Chez Rick Owens, c’est du sable que piétinent les pieds des modèles, à la lisière des vagues : celui de la plage du Lido à Venise, dans une vidéo puissante au tempo de dubstep (musique électronique londonienne). Si l’on retrouve bien sûr quelques traces du noir cher à Rick Owens, ses garçons chamans se succèdent surtout enveloppés d’un blanc virginal, qui court depuis les baskets sans lacets et chaussures compensées, remonte sur les pantalons à Zip avant de gagner les gilets architecturés de héros de science-fiction ou vestes aux épaules pointues façon archange. Un top en plume couronne le tout, développé avec Maison Février, l’incontournable fournisseur de Joséphine Baker.
Dans un tout autre genre, voilà Mylène Farmer qui s’inscruste chez le duo français EgonLab.
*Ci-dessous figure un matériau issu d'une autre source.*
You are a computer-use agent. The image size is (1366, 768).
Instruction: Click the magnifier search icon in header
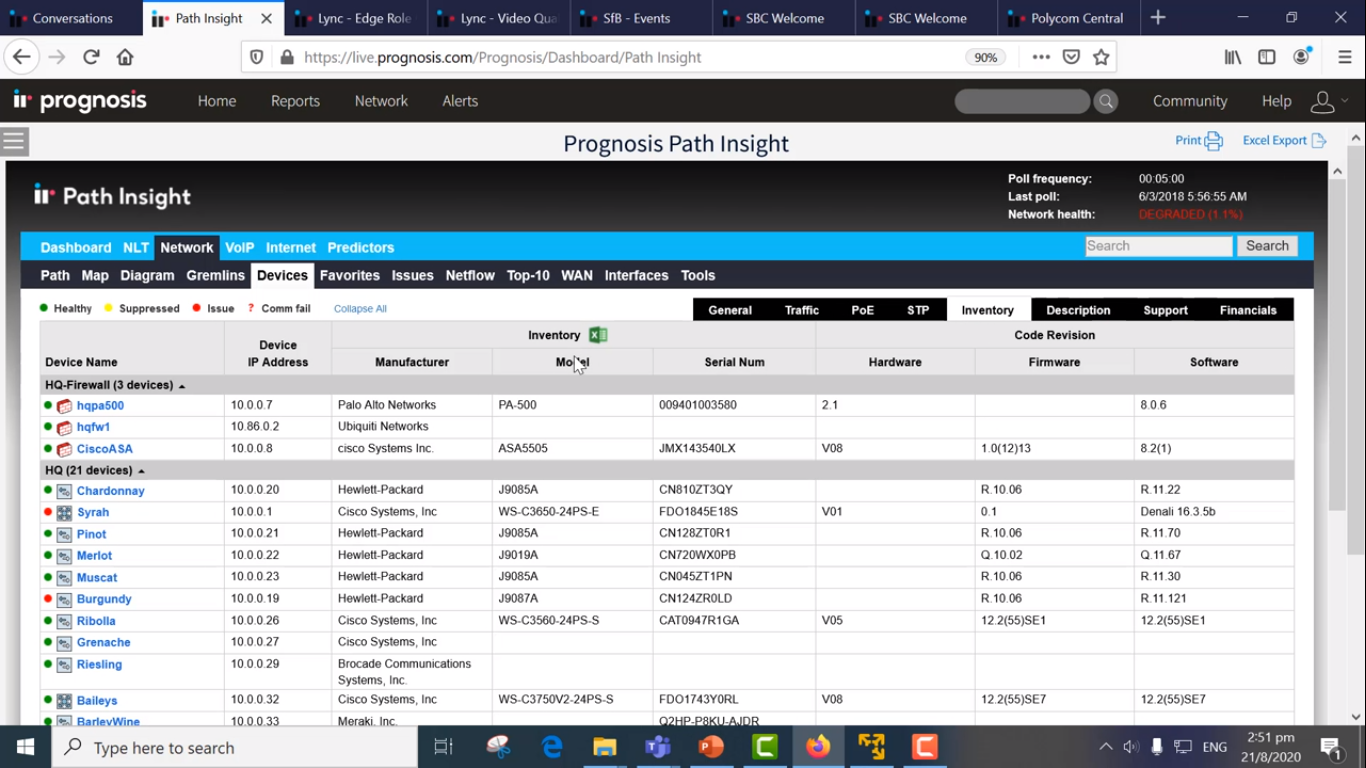(1105, 101)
Et ce, littéralement : les paroles de Désenchantée, le tube de la chanteuse qui sera jurée à partir du 6 juillet au Festival de Cannes, recouvrent en police gothique un top en mesh. « On voulait une collection qui puisse donner envie d’aller de l’avant en restant unis et de mettre derrière nous le trauma collectif de la pandémie. Alors, forcément, cette chanson, dont le refrain commence par “Tout est chaos” et finit par réclamer un futur radieux nous a paru indiquée », racontent Florentin Glémarec et Kévin Nompeix. Ils accompagnent cette ode à l’artiste de leurs tailleurs seventies et d’autres vêtements « aux ondes positives » : chemise couverte d’un phénix, veste matelassée qui clame « L’amour toujours » ou manteau en jacquard qui représente Michel, l’archange qui offre un salut aux âmes en peine.
Enfin, chez Lazoschmidl, duo suédois vivifiant et pop, le programme annoncé est surprenant : « De la techno allemande à Los Angeles. » De fait, les créateurs empruntent à la Californie les shorts de sport, surchemises et sweat-shirts, effets tie and dye et slips de bain pour flotter dans une piscine de Beverly Hills. Mais stimulent l’ensemble d’un zeste d’underground berlinois très gay, avec des pantalons colorés en latex et des chaînes en guise de ceinture, des imprimés psyché et des slogans humoristiques qui proposent des jeux de drague voire, franco, du sexe oral. Rythmé et percutant.